I find myself at another passage in life. I’ve been married for 44 years, have two great children and two fabulous grandchildren and yet this is my most difficult challenge. I am 66 years old and my parents, 92 and 90, are being cared for by me and long distance by my sister. My dad is legally blind and my mom has dementia/Alzheimer, something that removes all memory. She knows her family when we’re with her but slowly she has forgotten her past life.
I think about this now because I seem to want to reconnect to my past. I’m about to have my 50th H.S. reunion and have connected to past friends and those I barely knew and yet, they make up the pictures of my life. I’ve tried to find out what happened to old camp pals that were so important in my life for a time. I guess I’m trying to complete the circle of memories and not forget.

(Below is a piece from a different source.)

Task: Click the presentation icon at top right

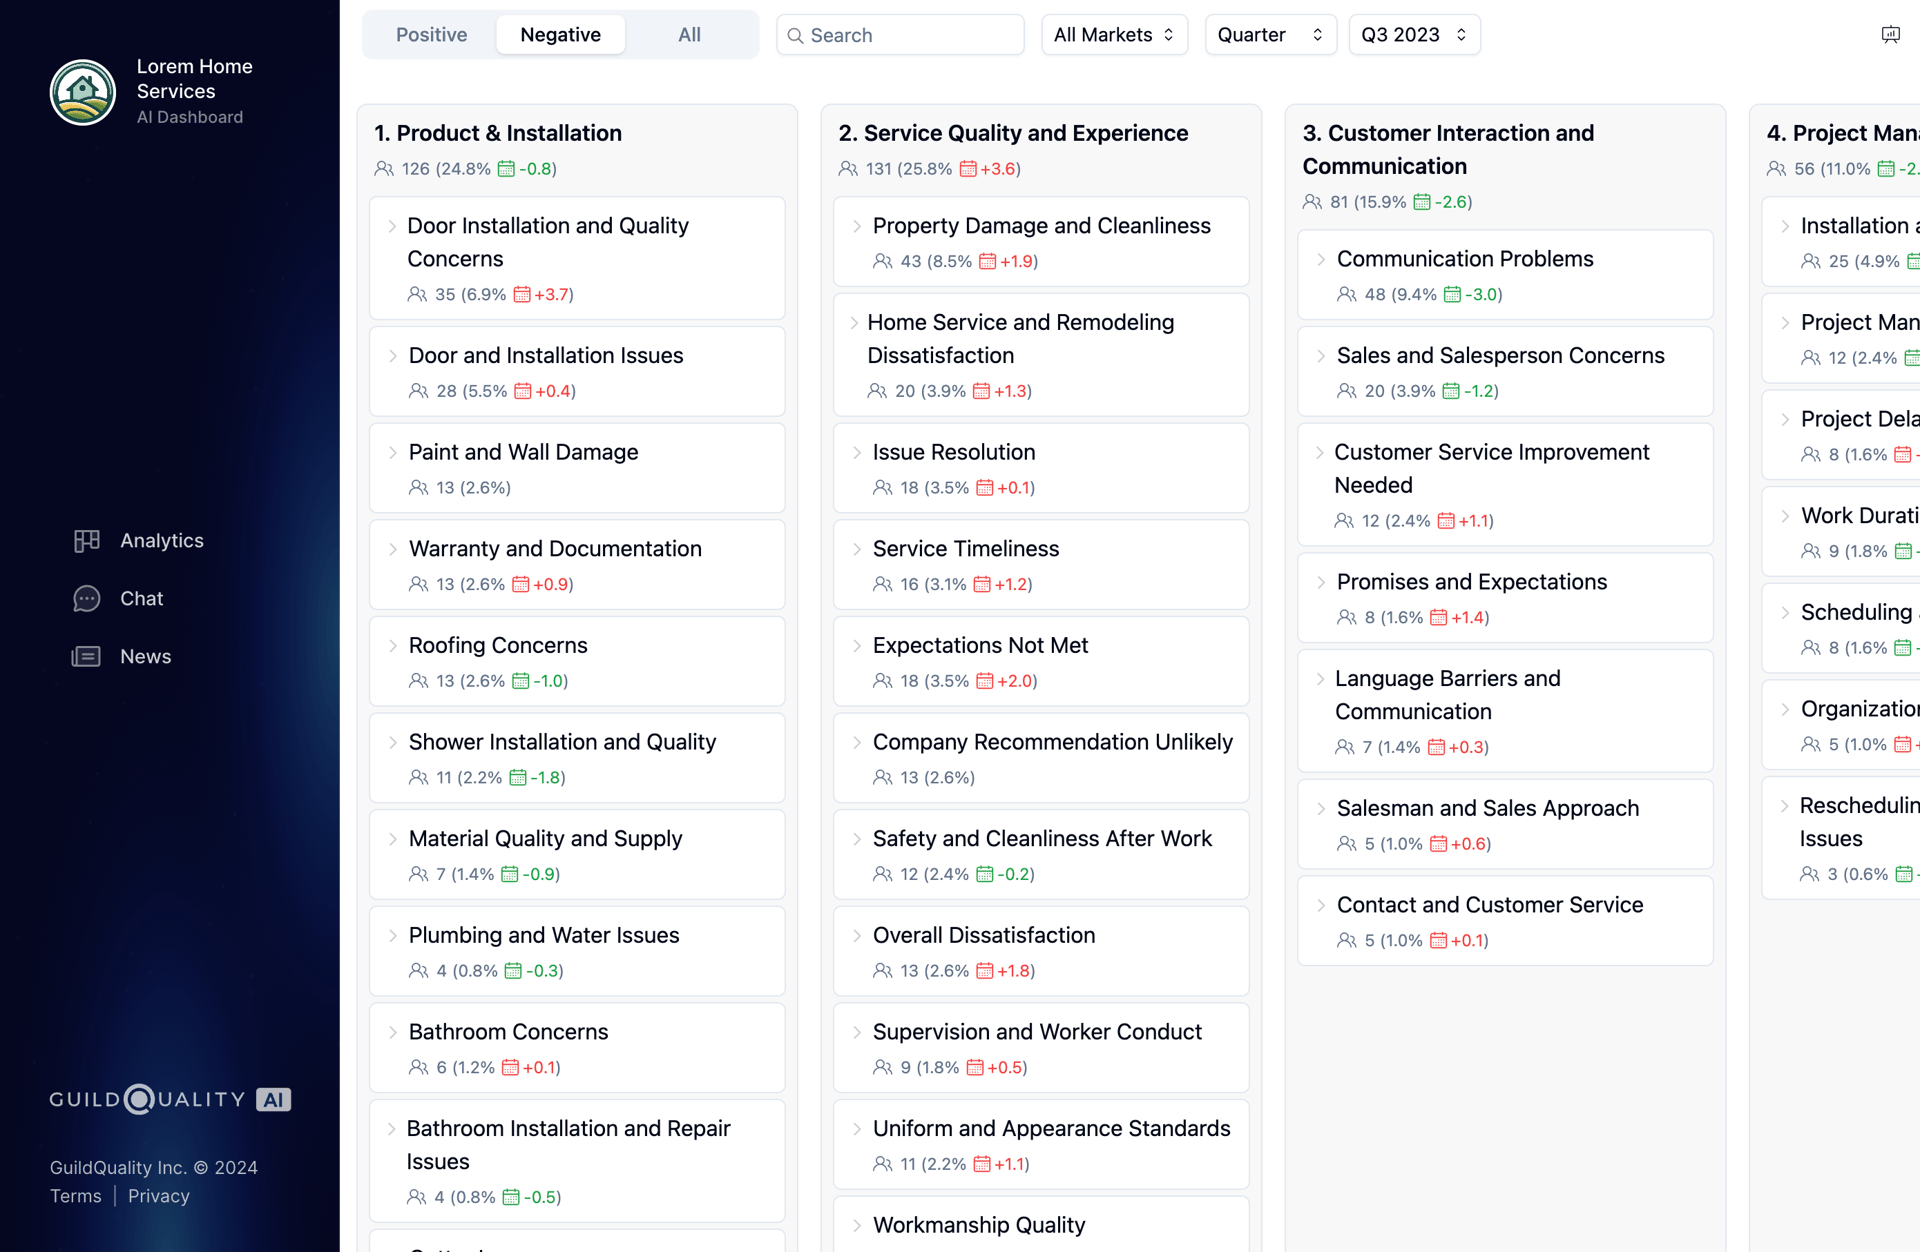Action: coord(1890,35)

As I see my mother fading from her past I realize what a gift it is to remember and want to hold on to my past. All memories are not great but al least I am here now and able to make new ones. My mother no longer knows her story. She asks if she was a good mother and we reassure her she was. She actually was quite difficult and yet she did her best. At least she isn’t disturbed by that knowledge and yet the price is too high to pay.

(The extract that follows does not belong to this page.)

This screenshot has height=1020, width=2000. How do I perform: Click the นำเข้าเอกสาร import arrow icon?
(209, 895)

My son suggests we make a memory book. Not a bad idea!
I’ve been lucky. A child of the 50’s with little struggle and yet at this juncture I think about my life and those I’ve known. Where are they now, what are they doing? My mom tells me as I sit with her, “Roslyn, this will happen to you.” She has no filters and I don’t let it get to me, but I guess it does in some small way.
I’m going to try and complete the circle and remember to tell those old time friends that they made a difference in my life and hope I continue to remember. We are both our past and our future. This I believe.